FERNANDO LEITE MENDES: UM MESTRE DA CRÔNICA



UM MESTRE DA CRÔNICA, de CYRO DE MATTOS

De origem grega, a palavra crônica vem de chronos, que quer dizer tempo. Forma textual de narrativa curta, possui uma inclinação para os fatos da vida diária, contemporâneos. Escrita para o jornal ou revista, televisão ou rádio, o estofo literário retira-lhe a condição estrita de jornalismo, cuja linguagem é objetiva para informar o fato. Conciso e útil, o jornalismo pretende aproximar do evento os seres humanos com a linguagem precisa, onde quer que estejam, para que tomem conhecimento do que acontece no mundo, enquanto a crônica ameniza a notícia ou o evento levado ao leitor sobre a vida diária.

Na crônica de humor, o autor faz graça com o cotidiano. Na crônica ensaio, o cronista tece crítica ao que acontece no sistema organizado, detectando falhas nas relações sociais e de poder. Na crônica filosófica logra extrair do cotidiano reflexões sábias a partir de um fato. Na jornalística enfoca aspectos particulares de notícias ou fatos, que podem acontecer na área esportiva, policial e política ou em outros campos da atuação humana.

Pode ser atemporal, se o assunto, extraído da realidade exterior sob bases sentimentais, revestir-se de arcabouço literário, servindo para ser lido tempos depois desgarrado do seu contexto e ainda assim causando emoção. Sempre dando tratamento agradável ao assunto em que está descrevendo, a crônica é de tal forma argumentativa ou digressiva nos devaneios dos sentimentos. Seu lirismo poetiza a vida, aviva o evento com graça, tornando-o ameno pelo eu que o recorda no relógio do peito.

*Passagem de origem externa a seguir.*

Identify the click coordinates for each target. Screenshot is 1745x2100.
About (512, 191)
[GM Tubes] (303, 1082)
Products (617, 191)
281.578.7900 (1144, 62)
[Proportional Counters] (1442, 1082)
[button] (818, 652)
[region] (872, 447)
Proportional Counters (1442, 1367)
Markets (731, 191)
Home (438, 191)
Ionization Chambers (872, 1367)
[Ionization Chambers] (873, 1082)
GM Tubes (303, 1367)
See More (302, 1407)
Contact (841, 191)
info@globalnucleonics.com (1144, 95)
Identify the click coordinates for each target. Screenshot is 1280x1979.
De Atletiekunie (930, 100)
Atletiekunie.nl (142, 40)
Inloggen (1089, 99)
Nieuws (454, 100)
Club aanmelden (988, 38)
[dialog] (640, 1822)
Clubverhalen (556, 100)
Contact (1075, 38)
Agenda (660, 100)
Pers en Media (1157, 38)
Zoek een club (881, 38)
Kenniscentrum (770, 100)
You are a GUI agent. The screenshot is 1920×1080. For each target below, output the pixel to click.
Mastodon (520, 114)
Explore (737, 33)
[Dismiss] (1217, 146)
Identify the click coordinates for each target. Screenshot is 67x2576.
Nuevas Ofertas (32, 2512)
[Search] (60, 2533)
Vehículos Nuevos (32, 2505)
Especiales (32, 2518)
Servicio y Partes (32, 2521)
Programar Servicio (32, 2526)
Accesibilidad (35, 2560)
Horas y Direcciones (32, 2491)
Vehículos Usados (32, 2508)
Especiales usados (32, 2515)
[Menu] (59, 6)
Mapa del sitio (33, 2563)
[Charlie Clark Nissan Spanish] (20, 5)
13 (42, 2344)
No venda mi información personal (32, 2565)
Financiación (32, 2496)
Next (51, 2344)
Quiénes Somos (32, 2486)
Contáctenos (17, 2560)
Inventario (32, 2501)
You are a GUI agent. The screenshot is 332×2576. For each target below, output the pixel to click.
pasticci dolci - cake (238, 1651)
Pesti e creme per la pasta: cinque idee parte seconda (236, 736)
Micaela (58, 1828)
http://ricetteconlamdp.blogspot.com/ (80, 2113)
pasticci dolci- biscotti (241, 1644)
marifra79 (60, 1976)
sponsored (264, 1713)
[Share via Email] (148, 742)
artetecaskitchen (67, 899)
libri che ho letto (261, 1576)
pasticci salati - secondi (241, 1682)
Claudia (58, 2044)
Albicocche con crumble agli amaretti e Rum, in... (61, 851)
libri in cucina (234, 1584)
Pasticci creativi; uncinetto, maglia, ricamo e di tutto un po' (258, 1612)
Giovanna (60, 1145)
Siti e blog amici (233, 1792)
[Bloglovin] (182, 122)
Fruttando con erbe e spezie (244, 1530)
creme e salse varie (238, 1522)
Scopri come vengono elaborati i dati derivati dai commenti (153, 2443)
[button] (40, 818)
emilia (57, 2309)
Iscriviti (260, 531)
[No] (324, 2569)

A crônica atingiu o ápice na Idade Média quando passou a registrar uma série de acontecimentos e a obedecer uma sequência linear. Nessa época era destituída de qualquer interpretação nas informações de natureza histórica. Com a significação dos fatos em fase moderna entrou em uso no século XIX, passando a designar textos que, embora remotamente se ligam à forma originária, revestem-se de tratamento literário para tornar o assunto menos insípido e fugaz. Em nossas letras, Machado de Assis, no século XIX, com engenho e arte encontrou os meios necessários para lhe dar expressividade.

          A crônica no seu arcabouço de escrita híbrida, entre o jornal e o literário, não apresenta limites muito definidos. Sujeita ao efêmero que passa ante o eterno que fica, o espaço que melhor achou para morar e se expandir foi o jornal, lugar em que demonstra leveza na informação do fato e corresponde ao que os ingleses chamam de commentary, sketch, light essay, literary column, human interest story. Usa a oralidade na fala dos personagens e o coloquial na escrita, a linguagem é simples, alguns querem que seja como poesia espontânea em forma de prosa.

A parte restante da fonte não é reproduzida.